PID can be cured if the initial infection is treated immediately. If infection is not recognized, as frequently happens, the process of tissue destruction and scarring that results from inflammation of the tubes results in irreversible changes in the tube structure that cannot be restored to normal.
Subsequent bouts of PID increase a woman’s risk of complications. Thirty to forty percent of female infertility cases are due to acute salpingitis.
With modern antibiotic therapy, death from PID is almost nonexistent. In rare instances, death may occur from the rupture of tubo-ovarian abscesses and the resulting infection in the abdominal cavity. One recent study has linked infertility, a consequence of PID, with a higher risk of ovarian cancer.

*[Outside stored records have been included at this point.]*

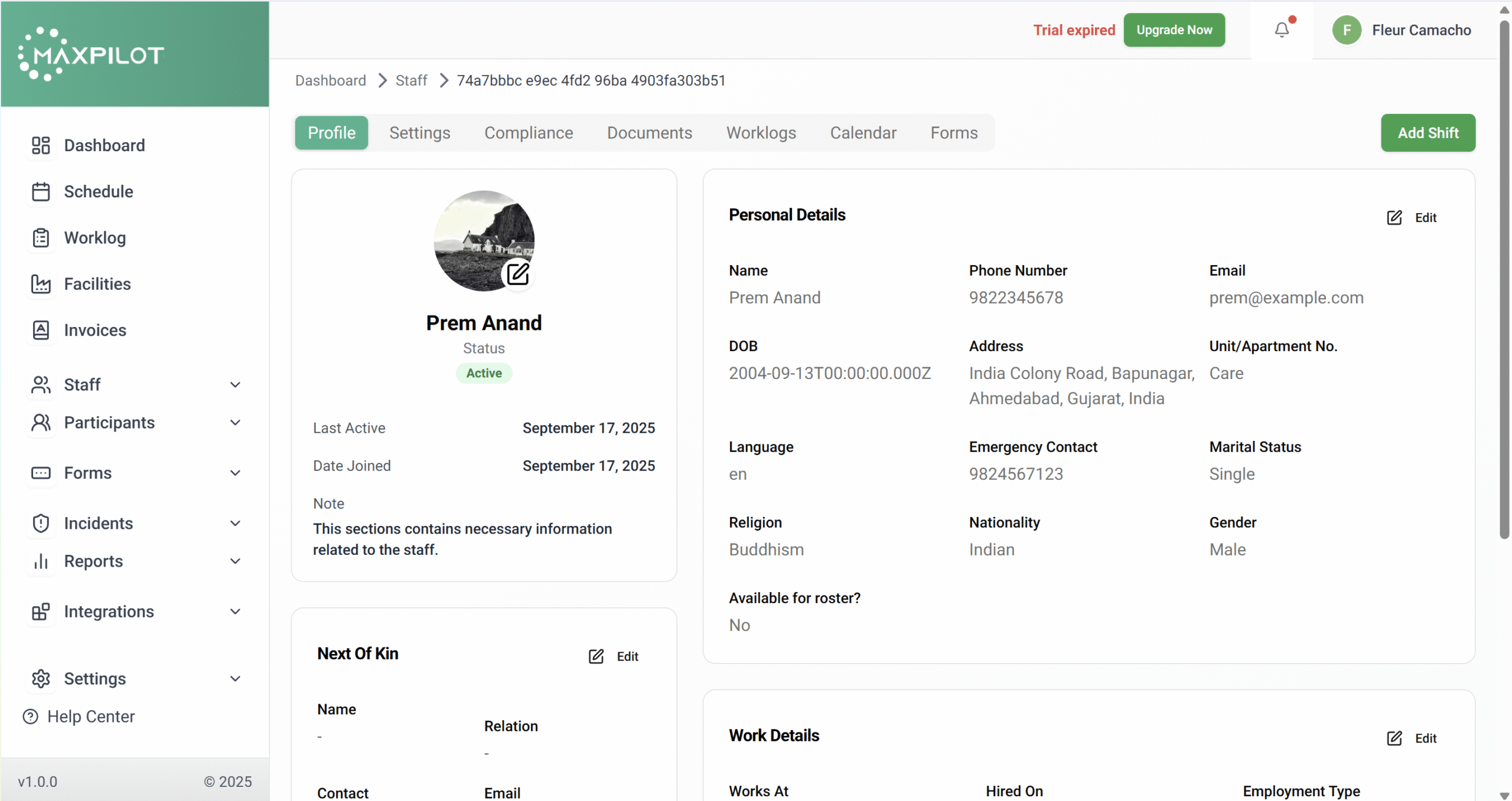Open the Worklogs tab
The image size is (1512, 801).
[761, 133]
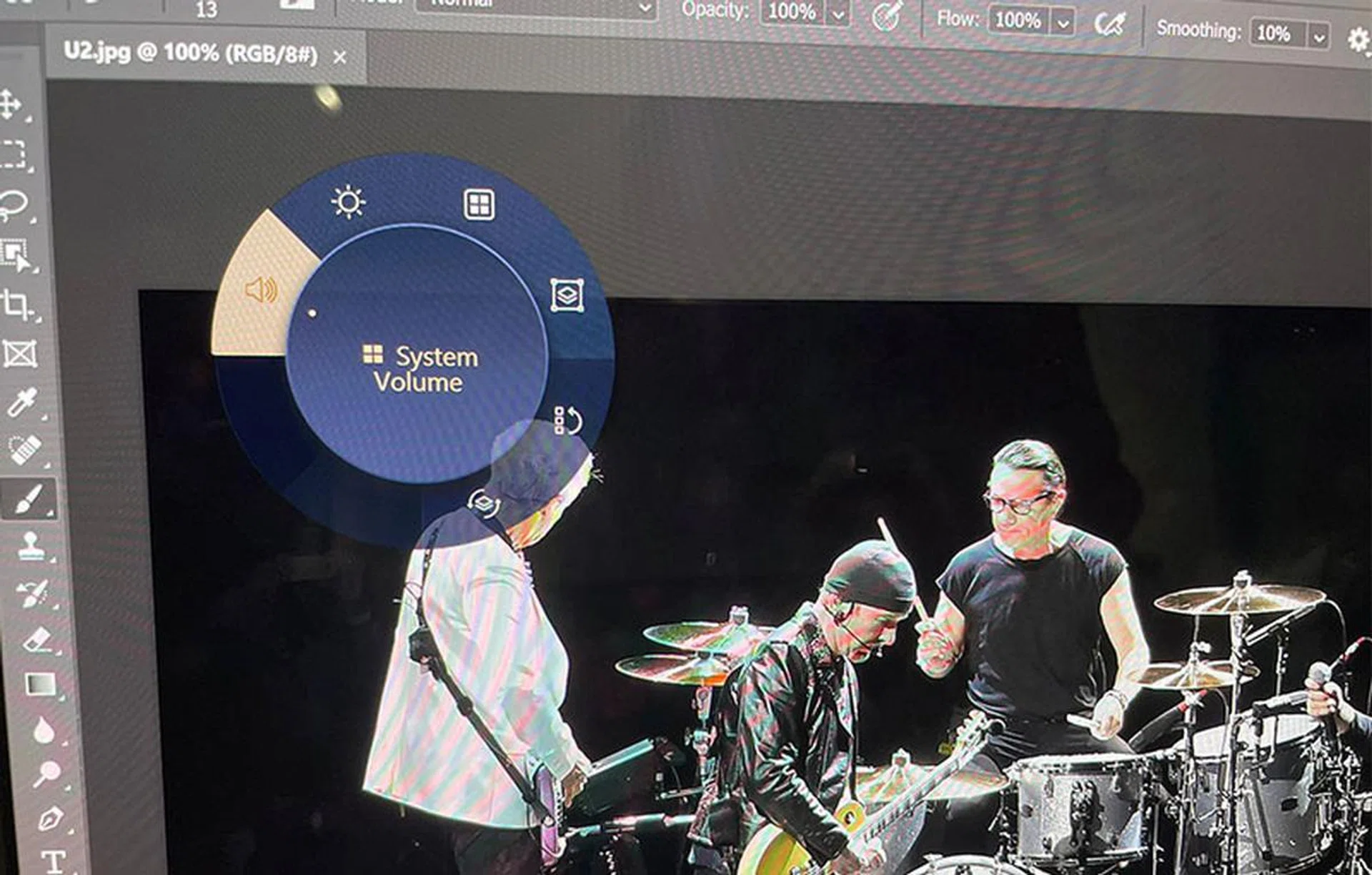Activate the Eraser tool
This screenshot has height=875, width=1372.
click(37, 640)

The prevention of PID is a direct result of the prevention and prompt recognition and treatment of STDs or of any suspected infection involving the female genital tract. The main symptom of infection is an abnormal discharge. To distinguish an abnormal discharge from the mild fluctuations of normal discharge associated with the menstrual cycle takes vigilance and self-awareness.
Sexually active women must be able to detect symptoms of lower genital tract disease. Frank dialogue regarding sexual history, risks for PID, and treatment options is necessary with a physician. Also, open discussions with sexual partners regarding symptoms and possible infection is imperative.
Lifestyle changes should focus on preventing the transfer of organisms when the body’s delicate lining cells are unprotected or compromised. Barrier contraceptives, such as condoms, diaphragms, and cervical caps, should be used.
Women in monogamous relationships should use barrier contraceptives during menses and take their physician’s advice regarding intercourse following abortion, childbirth, or biopsy procedures.